## START Data for the task

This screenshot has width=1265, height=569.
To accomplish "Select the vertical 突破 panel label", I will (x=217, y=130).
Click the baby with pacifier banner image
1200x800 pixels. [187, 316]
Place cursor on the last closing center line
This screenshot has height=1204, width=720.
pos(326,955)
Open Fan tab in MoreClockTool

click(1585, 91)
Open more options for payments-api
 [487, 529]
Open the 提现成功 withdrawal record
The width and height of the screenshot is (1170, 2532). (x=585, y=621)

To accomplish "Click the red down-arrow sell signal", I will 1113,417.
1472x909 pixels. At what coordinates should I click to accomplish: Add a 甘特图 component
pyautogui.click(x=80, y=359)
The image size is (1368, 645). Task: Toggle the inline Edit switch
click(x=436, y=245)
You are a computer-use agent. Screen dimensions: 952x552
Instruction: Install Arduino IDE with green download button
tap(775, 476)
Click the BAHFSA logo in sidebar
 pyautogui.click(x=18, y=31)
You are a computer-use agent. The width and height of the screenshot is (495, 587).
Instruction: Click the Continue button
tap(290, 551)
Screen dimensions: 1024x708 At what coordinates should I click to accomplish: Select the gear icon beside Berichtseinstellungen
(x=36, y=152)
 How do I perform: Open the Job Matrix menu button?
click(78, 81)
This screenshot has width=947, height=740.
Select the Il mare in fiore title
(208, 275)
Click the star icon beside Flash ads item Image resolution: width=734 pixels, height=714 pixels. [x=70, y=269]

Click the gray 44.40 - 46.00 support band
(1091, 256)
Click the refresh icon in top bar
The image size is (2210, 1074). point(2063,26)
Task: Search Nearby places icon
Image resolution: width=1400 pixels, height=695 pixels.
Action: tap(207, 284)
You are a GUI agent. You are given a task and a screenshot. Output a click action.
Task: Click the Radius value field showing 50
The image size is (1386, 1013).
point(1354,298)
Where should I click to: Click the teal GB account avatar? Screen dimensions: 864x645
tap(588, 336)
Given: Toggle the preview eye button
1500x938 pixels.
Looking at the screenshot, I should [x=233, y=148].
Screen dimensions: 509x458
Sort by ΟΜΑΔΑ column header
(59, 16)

## END Data for the task

Render every line of the data above as a Markdown table with two columns, n for the row number and Line for the text of the line. Leave out blank lines.

The result →
| n | Line |
|---|---|
| 1 | This screenshot has width=1265, height=569. |
| 2 | To accomplish "Select the vertical 突破 panel label", I will (x=217, y=130). |
| 3 | Click the baby with pacifier banner image |
| 4 | 1200x800 pixels. [187, 316] |
| 5 | Place cursor on the last closing center line |
| 6 | This screenshot has height=1204, width=720. |
| 7 | pos(326,955) |
| 8 | Open Fan tab in MoreClockTool |
| 9 | click(1585, 91) |
| 10 | Open more options for payments-api |
| 11 |  [487, 529] |
| 12 | Open the 提现成功 withdrawal record |
| 13 | The width and height of the screenshot is (1170, 2532). (x=585, y=621) |
| 14 | To accomplish "Click the red down-arrow sell signal", I will 1113,417. |
| 15 | 1472x909 pixels. At what coordinates should I click to accomplish: Add a 甘特图 component |
| 16 | pyautogui.click(x=80, y=359) |
| 17 | The image size is (1368, 645). Task: Toggle the inline Edit switch |
| 18 | click(x=436, y=245) |
| 19 | You are a computer-use agent. Screen dimensions: 952x552 |
| 20 | Instruction: Install Arduino IDE with green download button |
| 21 | tap(775, 476) |
| 22 | Click the BAHFSA logo in sidebar |
| 23 |  pyautogui.click(x=18, y=31) |
| 24 | You are a computer-use agent. The width and height of the screenshot is (495, 587). |
| 25 | Instruction: Click the Continue button |
| 26 | tap(290, 551) |
| 27 | Screen dimensions: 1024x708 At what coordinates should I click to accomplish: Select the gear icon beside Berichtseinstellungen |
| 28 | (x=36, y=152) |
| 29 |  How do I perform: Open the Job Matrix menu button? |
| 30 | click(78, 81) |
| 31 | This screenshot has width=947, height=740. |
| 32 | Select the Il mare in fiore title |
| 33 | (208, 275) |
| 34 | Click the star icon beside Flash ads item Image resolution: width=734 pixels, height=714 pixels. [x=70, y=269] |
| 35 | Click the gray 44.40 - 46.00 support band |
| 36 | (1091, 256) |
| 37 | Click the refresh icon in top bar |
| 38 | The image size is (2210, 1074). point(2063,26) |
| 39 | Task: Search Nearby places icon |
| 40 | Image resolution: width=1400 pixels, height=695 pixels. |
| 41 | Action: tap(207, 284) |
| 42 | You are a GUI agent. You are given a task and a screenshot. Output a click action. |
| 43 | Task: Click the Radius value field showing 50 |
| 44 | The image size is (1386, 1013). |
| 45 | point(1354,298) |
| 46 | Where should I click to: Click the teal GB account avatar? Screen dimensions: 864x645 |
| 47 | tap(588, 336) |
| 48 | Given: Toggle the preview eye button |
| 49 | 1500x938 pixels. |
| 50 | Looking at the screenshot, I should [x=233, y=148]. |
| 51 | Screen dimensions: 509x458 |
| 52 | Sort by ΟΜΑΔΑ column header |
| 53 | (59, 16) |